### Task description
For the word "height", return each line of the data in which it occurs.

Source data:
___

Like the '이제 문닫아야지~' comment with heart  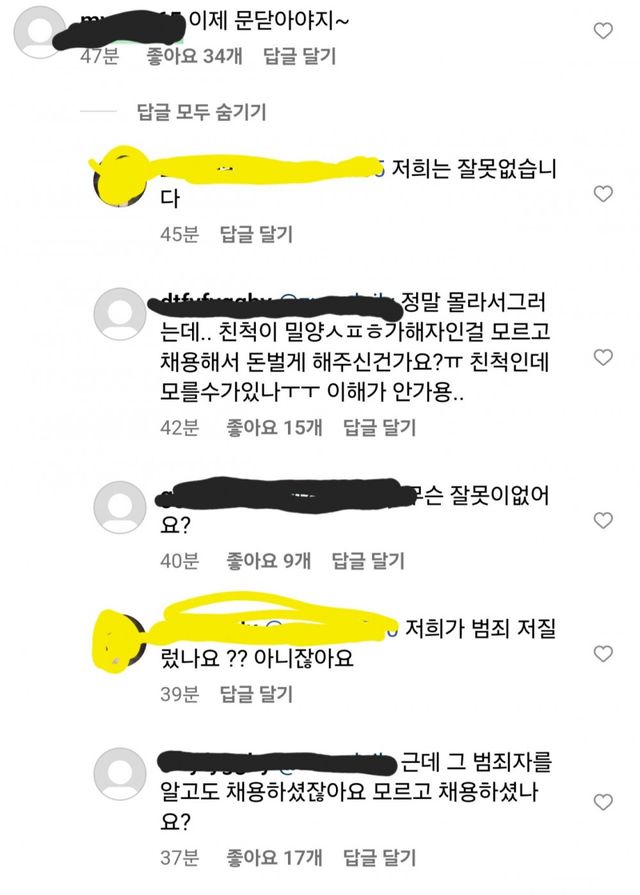(x=603, y=30)
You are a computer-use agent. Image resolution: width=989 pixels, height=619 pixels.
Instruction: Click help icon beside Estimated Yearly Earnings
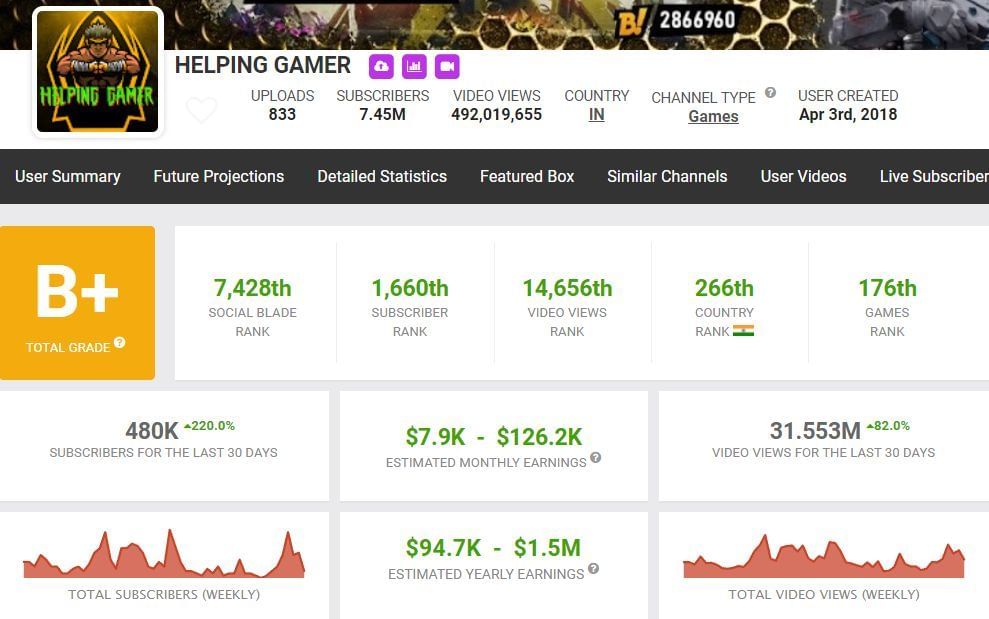(x=593, y=569)
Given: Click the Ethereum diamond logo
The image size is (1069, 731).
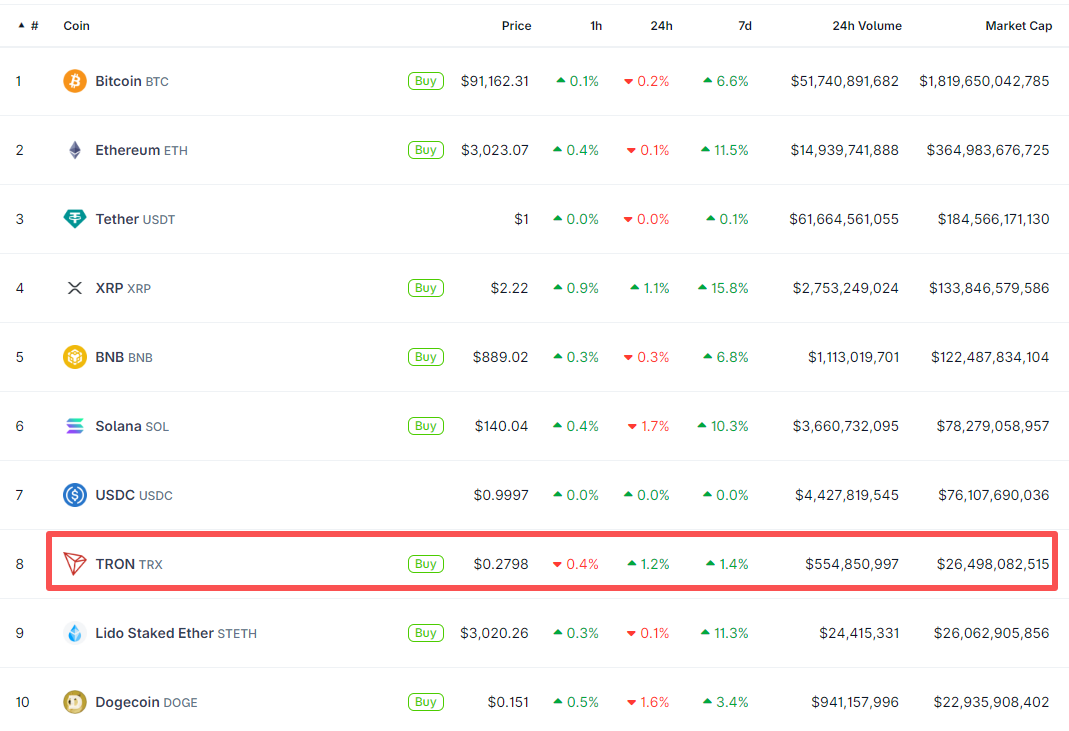Looking at the screenshot, I should coord(75,150).
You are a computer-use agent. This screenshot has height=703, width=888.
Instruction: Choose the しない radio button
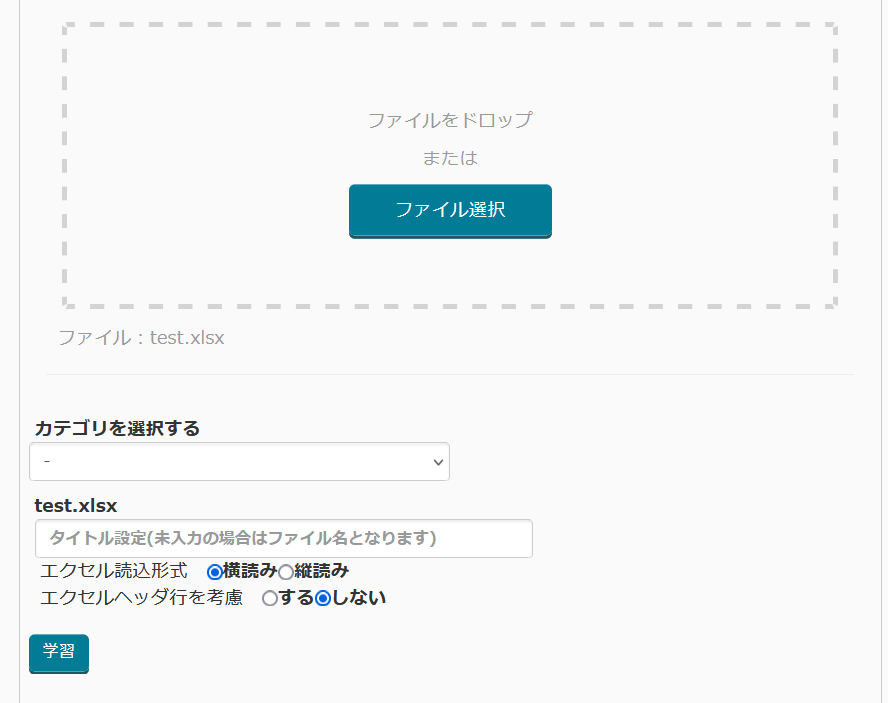(x=323, y=599)
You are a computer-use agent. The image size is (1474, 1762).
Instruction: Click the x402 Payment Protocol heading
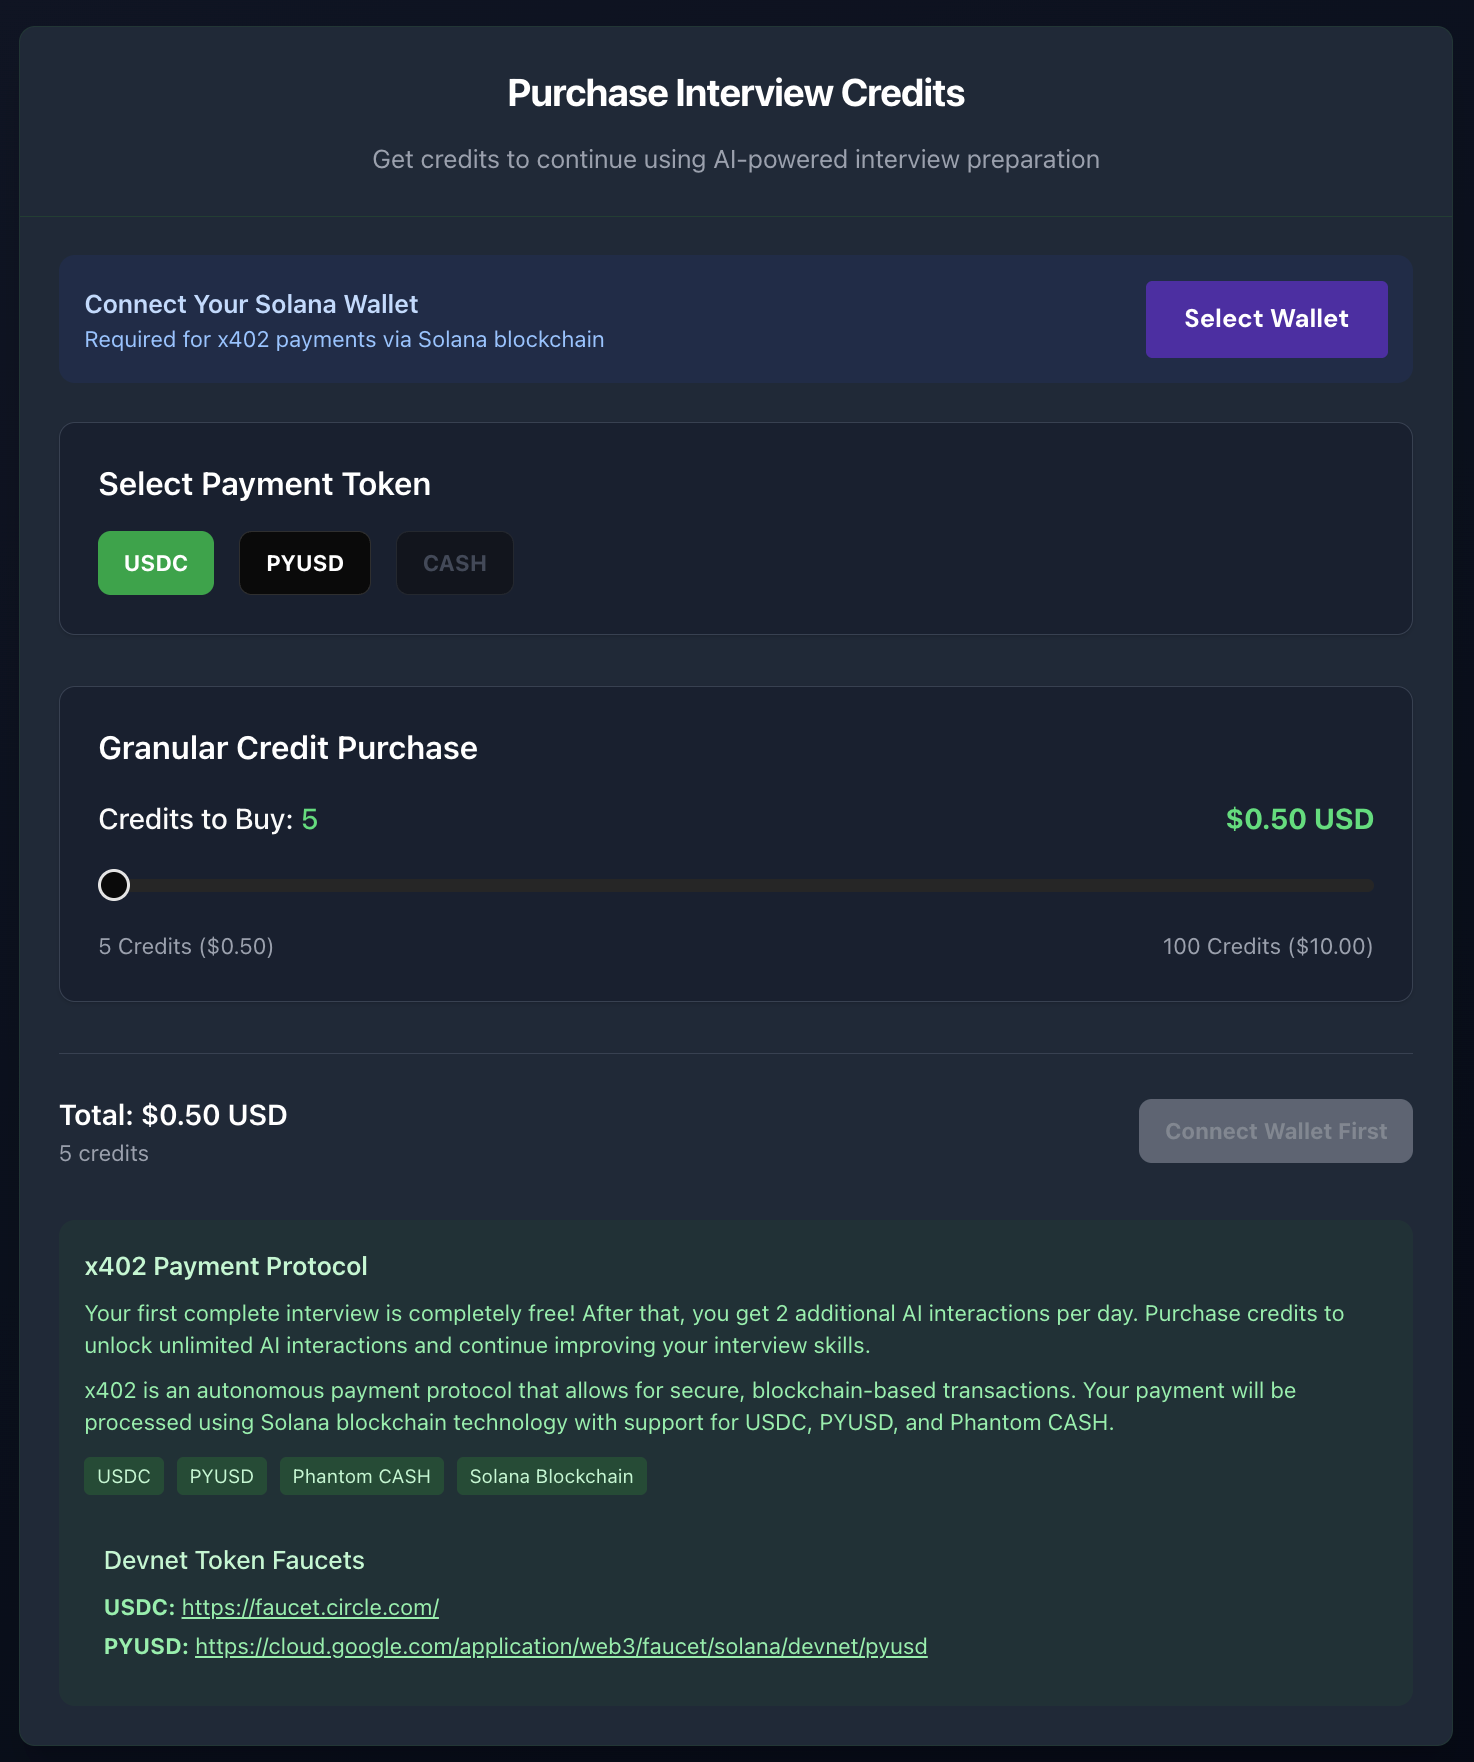pyautogui.click(x=226, y=1266)
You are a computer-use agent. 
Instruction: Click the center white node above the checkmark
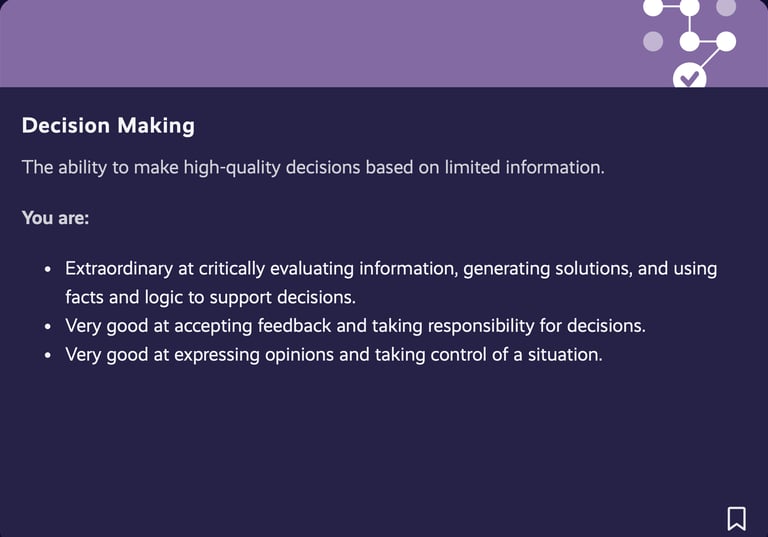coord(689,41)

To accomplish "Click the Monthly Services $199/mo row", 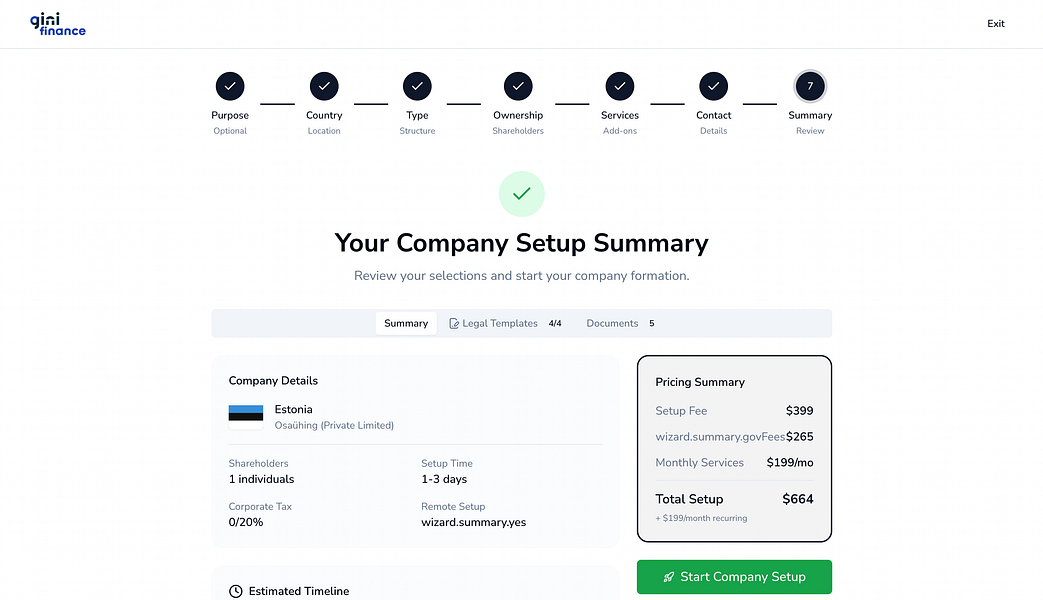I will [x=733, y=463].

___

### Problem solution
You are a computer-use agent. Image resolution: width=989 pixels, height=619 pixels.
You are a computer-use agent. This screenshot has height=703, width=888.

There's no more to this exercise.